┌────────

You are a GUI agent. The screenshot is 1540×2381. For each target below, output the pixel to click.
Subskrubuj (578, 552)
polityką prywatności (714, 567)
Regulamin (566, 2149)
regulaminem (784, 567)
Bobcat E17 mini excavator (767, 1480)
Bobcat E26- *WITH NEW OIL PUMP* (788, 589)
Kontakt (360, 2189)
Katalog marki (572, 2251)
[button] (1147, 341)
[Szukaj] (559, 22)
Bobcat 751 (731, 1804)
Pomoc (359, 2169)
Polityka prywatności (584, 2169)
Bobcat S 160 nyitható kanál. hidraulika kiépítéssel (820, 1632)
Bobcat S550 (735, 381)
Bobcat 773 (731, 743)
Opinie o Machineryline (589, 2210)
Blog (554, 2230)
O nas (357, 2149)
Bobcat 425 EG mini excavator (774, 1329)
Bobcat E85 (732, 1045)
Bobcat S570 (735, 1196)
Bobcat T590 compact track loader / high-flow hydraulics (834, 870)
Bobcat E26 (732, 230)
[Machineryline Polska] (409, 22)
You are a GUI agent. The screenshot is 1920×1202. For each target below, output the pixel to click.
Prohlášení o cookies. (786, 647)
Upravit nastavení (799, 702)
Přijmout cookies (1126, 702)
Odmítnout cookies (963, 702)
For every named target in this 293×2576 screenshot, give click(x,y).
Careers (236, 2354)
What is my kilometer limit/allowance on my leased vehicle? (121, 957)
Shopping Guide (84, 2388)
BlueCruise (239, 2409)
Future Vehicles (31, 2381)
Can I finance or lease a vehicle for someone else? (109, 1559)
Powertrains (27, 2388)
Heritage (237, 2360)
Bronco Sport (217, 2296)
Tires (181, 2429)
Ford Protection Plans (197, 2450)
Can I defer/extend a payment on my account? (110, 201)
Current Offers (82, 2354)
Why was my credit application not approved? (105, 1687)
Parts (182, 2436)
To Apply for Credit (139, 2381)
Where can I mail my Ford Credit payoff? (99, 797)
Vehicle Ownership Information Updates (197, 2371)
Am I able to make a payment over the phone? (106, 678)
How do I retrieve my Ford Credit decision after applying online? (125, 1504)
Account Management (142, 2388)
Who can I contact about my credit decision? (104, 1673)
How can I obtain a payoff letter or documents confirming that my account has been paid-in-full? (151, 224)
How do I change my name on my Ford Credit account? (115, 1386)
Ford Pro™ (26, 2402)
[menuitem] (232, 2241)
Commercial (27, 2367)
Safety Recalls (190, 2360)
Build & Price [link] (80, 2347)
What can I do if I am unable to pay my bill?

└────────

Problem to solve: Review the entries above and return every line where "Bobcat" appears.

Response area:
Bobcat E17 mini excavator (767, 1480)
Bobcat E26- *WITH NEW OIL PUMP* (788, 589)
Bobcat 751 (731, 1804)
Bobcat S 160 nyitható kanál. hidraulika kiépítéssel (820, 1632)
Bobcat S550 (735, 381)
Bobcat 773 (731, 743)
Bobcat 425 EG mini excavator (774, 1329)
Bobcat E85 (732, 1045)
Bobcat S570 (735, 1196)
Bobcat T590 compact track loader / high-flow hydraulics (834, 870)
Bobcat E26 (732, 230)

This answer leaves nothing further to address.